== WRITTEN INSTRUCTION ==
Between the lines holding "Click the resize" and "tap(21, 112)", inclusive, swap "globe translate icon" for "language selector icon" and write out those lines again with nothing else changed.

(Text and element pointing items)
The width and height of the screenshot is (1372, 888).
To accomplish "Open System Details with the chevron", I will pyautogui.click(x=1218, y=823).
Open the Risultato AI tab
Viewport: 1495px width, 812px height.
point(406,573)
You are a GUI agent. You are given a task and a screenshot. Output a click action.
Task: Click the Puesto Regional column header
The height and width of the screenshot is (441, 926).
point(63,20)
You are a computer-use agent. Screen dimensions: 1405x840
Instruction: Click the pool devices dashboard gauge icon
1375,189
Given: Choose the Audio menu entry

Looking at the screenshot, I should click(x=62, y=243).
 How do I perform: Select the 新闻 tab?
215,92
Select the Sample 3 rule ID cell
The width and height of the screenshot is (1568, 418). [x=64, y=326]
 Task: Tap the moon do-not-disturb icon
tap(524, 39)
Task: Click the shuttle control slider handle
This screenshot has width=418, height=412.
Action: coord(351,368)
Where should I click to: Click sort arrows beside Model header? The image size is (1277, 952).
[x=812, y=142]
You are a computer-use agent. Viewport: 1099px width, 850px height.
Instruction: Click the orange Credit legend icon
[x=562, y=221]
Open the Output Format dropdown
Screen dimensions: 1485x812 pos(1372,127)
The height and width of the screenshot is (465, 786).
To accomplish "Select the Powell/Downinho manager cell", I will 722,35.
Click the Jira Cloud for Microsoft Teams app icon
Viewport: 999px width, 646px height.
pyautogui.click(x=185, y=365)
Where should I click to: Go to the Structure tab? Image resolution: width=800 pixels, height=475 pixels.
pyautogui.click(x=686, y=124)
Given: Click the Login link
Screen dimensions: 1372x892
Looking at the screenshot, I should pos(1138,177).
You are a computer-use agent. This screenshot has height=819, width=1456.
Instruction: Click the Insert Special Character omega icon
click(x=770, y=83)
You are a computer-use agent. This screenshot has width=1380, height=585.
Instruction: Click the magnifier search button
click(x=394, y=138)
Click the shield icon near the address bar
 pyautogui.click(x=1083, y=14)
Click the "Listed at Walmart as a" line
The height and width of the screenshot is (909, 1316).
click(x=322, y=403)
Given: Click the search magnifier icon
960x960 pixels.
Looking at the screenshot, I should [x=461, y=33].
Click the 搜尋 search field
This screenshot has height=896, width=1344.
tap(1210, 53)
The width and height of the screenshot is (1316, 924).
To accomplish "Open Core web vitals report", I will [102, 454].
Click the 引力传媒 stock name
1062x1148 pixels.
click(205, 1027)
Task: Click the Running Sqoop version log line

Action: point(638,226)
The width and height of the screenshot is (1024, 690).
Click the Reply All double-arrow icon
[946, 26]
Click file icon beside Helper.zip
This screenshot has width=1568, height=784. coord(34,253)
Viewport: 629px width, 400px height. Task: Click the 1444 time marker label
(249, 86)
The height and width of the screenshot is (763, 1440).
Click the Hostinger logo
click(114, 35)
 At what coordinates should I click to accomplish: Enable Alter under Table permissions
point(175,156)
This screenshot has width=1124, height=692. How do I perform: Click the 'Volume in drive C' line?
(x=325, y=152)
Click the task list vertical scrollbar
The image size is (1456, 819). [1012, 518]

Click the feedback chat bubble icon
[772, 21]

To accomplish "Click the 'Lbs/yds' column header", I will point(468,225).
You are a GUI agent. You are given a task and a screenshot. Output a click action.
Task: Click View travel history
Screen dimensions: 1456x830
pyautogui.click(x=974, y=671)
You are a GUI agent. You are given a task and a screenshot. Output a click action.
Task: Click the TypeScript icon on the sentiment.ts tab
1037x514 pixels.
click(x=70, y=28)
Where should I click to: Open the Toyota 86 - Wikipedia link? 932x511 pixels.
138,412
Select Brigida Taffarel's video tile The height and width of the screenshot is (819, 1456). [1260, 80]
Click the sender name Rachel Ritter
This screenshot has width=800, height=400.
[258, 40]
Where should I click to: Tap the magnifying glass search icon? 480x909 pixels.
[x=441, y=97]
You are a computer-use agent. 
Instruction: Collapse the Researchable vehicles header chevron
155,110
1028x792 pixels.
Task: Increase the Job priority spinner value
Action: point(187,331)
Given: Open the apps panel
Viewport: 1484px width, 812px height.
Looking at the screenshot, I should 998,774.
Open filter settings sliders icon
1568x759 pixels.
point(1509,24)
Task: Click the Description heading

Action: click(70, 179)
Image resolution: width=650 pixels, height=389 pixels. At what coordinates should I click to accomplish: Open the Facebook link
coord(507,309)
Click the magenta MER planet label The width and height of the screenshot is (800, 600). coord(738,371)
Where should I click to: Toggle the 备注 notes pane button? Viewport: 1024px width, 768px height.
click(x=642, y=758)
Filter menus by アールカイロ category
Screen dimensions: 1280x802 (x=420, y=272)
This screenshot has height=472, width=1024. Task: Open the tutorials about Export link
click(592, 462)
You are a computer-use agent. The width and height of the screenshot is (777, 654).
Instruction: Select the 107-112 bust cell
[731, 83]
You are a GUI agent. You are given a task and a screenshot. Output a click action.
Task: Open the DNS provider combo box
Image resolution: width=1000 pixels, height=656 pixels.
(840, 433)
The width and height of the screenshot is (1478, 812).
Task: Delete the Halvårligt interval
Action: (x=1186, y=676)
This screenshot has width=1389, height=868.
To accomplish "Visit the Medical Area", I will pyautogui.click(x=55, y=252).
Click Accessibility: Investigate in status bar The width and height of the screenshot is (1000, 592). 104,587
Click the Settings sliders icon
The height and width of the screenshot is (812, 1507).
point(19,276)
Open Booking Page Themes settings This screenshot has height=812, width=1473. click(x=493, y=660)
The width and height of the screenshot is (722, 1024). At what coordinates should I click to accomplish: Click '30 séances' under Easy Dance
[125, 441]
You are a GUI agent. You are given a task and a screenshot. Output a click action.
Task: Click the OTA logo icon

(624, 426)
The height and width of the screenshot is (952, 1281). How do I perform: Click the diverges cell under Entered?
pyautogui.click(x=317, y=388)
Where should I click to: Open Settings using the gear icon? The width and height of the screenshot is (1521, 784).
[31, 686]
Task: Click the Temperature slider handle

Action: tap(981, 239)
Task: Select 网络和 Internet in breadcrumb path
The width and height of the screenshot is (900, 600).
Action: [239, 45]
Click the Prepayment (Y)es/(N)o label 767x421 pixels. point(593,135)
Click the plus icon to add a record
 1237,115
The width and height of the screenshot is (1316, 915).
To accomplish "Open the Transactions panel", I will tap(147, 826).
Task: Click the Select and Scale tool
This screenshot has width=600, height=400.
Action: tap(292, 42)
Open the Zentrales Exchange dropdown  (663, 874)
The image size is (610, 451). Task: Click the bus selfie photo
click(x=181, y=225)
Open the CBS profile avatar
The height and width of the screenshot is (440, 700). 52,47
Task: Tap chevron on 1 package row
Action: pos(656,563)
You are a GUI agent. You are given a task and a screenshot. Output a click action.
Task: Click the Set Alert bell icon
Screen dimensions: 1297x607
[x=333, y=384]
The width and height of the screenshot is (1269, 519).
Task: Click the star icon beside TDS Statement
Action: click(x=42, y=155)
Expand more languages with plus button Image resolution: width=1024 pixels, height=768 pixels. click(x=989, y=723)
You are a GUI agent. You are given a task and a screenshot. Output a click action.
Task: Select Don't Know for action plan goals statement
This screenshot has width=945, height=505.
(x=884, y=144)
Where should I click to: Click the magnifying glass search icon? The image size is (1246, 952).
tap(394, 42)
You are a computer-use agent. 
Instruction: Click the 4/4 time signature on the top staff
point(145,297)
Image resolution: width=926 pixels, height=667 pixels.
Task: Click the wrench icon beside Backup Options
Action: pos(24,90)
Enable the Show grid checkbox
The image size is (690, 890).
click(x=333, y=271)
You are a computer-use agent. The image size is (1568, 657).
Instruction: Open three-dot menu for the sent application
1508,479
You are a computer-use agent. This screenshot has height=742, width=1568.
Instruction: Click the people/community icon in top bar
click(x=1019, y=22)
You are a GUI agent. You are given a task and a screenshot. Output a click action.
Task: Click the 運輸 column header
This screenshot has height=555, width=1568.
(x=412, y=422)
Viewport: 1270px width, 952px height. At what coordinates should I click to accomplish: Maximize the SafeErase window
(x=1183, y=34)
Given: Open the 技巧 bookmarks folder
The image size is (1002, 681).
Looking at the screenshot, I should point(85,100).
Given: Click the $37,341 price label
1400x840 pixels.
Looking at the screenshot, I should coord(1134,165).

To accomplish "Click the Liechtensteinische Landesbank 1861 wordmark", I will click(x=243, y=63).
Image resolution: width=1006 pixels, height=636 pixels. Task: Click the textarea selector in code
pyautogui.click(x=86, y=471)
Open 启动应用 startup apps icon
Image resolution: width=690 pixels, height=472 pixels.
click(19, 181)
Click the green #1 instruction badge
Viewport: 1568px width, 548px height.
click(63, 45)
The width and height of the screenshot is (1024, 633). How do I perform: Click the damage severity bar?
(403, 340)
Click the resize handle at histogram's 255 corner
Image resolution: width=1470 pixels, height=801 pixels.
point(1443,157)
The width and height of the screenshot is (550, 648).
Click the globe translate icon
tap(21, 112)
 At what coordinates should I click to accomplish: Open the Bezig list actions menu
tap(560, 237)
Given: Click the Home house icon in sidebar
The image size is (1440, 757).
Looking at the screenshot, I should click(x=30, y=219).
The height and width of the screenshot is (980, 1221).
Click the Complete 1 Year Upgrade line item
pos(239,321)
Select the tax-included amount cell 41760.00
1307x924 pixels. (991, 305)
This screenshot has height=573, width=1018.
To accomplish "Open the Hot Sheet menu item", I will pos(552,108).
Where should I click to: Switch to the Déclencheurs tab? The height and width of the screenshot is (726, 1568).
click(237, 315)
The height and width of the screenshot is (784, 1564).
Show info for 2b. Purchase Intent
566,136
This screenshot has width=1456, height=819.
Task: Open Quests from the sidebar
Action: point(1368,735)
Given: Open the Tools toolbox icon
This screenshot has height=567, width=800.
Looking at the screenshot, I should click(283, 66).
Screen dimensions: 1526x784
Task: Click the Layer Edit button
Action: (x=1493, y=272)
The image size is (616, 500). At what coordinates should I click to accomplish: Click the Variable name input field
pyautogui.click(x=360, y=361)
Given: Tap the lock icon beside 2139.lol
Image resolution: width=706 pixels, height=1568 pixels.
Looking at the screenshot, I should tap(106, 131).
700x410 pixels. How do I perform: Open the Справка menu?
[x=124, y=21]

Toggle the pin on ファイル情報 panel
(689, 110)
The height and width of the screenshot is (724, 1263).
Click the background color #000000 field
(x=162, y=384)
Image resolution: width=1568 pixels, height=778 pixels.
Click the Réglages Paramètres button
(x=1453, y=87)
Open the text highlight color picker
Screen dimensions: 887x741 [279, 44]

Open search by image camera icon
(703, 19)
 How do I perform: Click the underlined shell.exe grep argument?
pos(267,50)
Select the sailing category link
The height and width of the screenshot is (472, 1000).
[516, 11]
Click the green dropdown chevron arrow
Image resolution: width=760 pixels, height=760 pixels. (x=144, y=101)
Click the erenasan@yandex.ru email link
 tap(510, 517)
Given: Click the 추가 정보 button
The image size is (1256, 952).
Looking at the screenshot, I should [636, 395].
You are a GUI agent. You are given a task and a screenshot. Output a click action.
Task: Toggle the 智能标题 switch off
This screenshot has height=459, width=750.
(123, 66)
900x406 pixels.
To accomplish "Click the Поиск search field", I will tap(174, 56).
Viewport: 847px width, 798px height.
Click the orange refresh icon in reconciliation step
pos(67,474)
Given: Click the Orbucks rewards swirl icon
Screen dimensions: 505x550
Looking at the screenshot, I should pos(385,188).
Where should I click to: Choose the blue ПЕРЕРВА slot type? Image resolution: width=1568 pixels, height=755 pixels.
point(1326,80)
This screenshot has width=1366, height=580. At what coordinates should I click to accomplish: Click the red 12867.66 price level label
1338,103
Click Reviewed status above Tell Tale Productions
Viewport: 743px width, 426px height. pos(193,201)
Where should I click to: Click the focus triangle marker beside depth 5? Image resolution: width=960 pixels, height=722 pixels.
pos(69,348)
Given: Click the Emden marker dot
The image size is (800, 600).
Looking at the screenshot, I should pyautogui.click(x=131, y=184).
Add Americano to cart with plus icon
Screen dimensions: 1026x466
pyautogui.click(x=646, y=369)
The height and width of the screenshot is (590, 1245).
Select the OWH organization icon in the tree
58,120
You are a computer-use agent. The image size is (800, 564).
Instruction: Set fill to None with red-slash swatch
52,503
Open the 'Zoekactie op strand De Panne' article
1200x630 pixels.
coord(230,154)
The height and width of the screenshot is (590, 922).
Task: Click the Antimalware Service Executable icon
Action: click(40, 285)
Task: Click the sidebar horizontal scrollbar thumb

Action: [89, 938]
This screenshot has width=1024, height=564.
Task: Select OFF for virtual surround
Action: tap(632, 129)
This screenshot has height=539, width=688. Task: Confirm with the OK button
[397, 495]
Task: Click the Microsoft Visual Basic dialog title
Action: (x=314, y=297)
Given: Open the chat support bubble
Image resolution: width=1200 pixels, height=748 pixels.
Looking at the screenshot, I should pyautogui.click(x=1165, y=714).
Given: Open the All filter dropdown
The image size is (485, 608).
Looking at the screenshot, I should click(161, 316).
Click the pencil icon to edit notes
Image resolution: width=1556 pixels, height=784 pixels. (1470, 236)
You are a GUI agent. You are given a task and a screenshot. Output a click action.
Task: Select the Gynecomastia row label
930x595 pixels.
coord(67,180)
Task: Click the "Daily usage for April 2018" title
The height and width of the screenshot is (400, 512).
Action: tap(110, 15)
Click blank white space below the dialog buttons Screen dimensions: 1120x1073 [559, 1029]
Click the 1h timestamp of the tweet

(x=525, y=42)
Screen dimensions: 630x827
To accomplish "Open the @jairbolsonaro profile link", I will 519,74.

== ANSWER TO THIS TASK ==
Click the resize handle at histogram's 255 corner
Image resolution: width=1470 pixels, height=801 pixels.
point(1443,157)
The width and height of the screenshot is (550, 648).
Click the language selector icon
tap(21, 112)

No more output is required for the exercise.